Maintenance Team Takes Charge of Data Center
Part 3 of a 3-part article on data center expansion at Frito-Lay headquarters
The role of in-house maintenance and engineering departments in upgrade projects varies greatly depending on department workloads, department skill levels and experience, and project deadlines. In the case of Frito-Lay, Guck’s department played a central and active role.
“Our facilities team was responsible for all the construction work on campus,” he says. “After reviewing what the outside consultant had originally suggested along with the budget and timeline, we recommended a complete change in strategy to expand the building adjacent to the main electrical room to support the space for the new power paralleling switchgear.”
“Our team took the lead in negotiating the new paralleling switchgear (and in) the design of the building construction, (and) we hired the general contractor and managed the overall project from a day-to-day perspective.” The upgrade did present several difficult challenges.
“The main challenges we faced were implementing the project without power shutdowns and replacing the 24-year-old UPS (uninterruptible power supply) with a new, larger UPS with a flywheel back-up.”
Benefits all around
Upgrade projects of any kind can provide benefits to organizations that go far beyond the installed equipment and the additional performance and capacity they provide. In some cases, they also can provide benefits for departments involved in the planning and execution of the upgrade. For Guck and his department, one such benefit was knowing that their performance on the upgrade project resulted in delivering a successful project that was completed well ahead of schedule and under budget.

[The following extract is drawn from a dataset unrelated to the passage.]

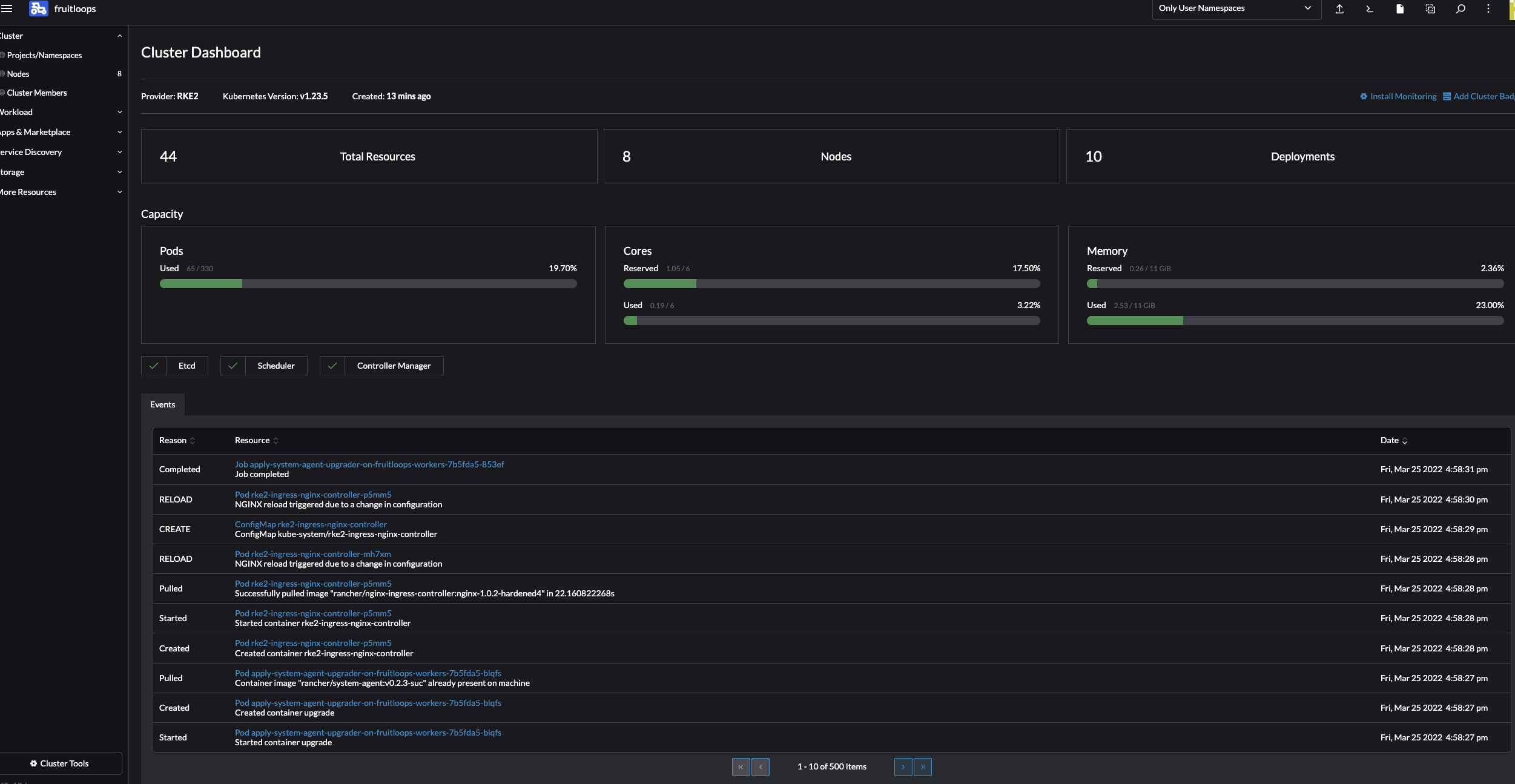This screenshot has height=784, width=1515.
Task: Open the hamburger navigation menu
Action: click(x=8, y=8)
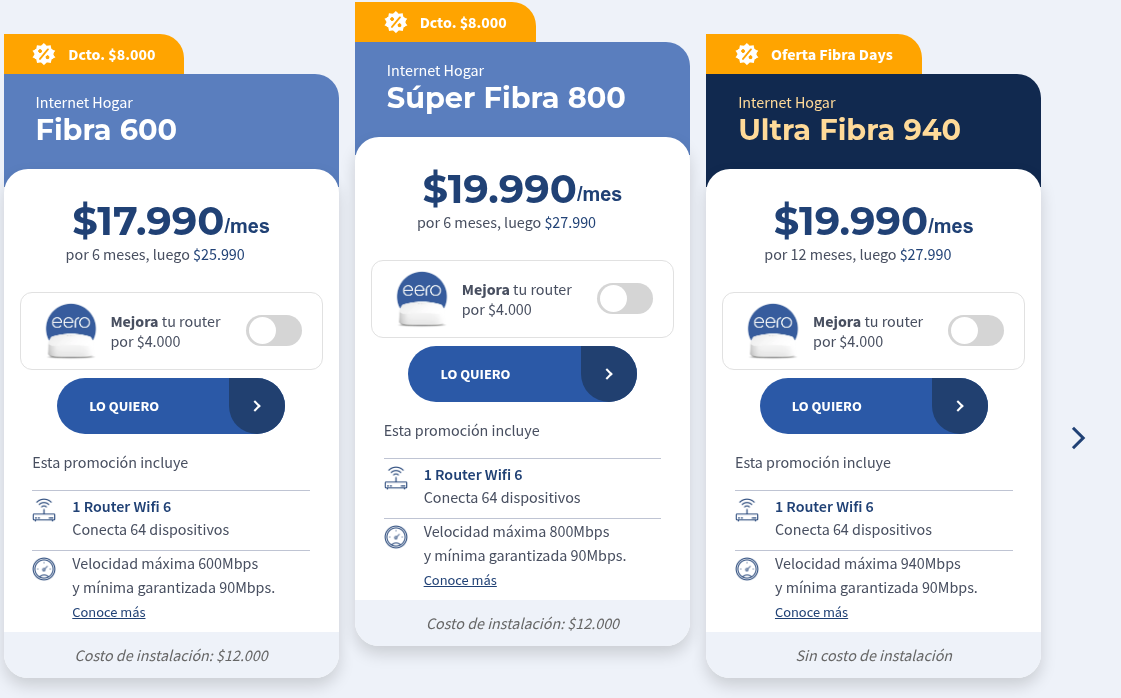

“The project was completed in nine months versus the original estimate of three years,” Guck says. “Our corporate policies do not allow us to share the total cost of the project, but I can share (that) our costs to complete the project came in nearly 50 percent less than the original projection.”
Not surprisingly, the project also delivered benefits to the department related to the impact on maintenance and engineering activities.
“One of the biggest advantages of the upgrade is the flywheel backup versus the wet-cell batteries, which we considered, but (that) would have required additional building space for the new batteries,” he says. “Wet-cell batteries have a much higher maintenance and replacement cost.”
Perhaps the most meaningful impact of the project on the department related not as much to technical skills and advanced technology as to the ability to successfully envision, plan, schedule and execute such a complex project that involved systems and operations vital to the company’s long-term financial success.
“The greatest lesson we learned was to challenge the normal expectations and assumptions presented — to determine our options versus what we were told could be done,” Guck says. “Those lessons included flywheel backup and the fire protection Halon expansion, compared to the new gas fire-suppression system. We also determined methods of implementing cut-overs and found that innovative, out-of-the-box thinking did have significant paybacks for the company.”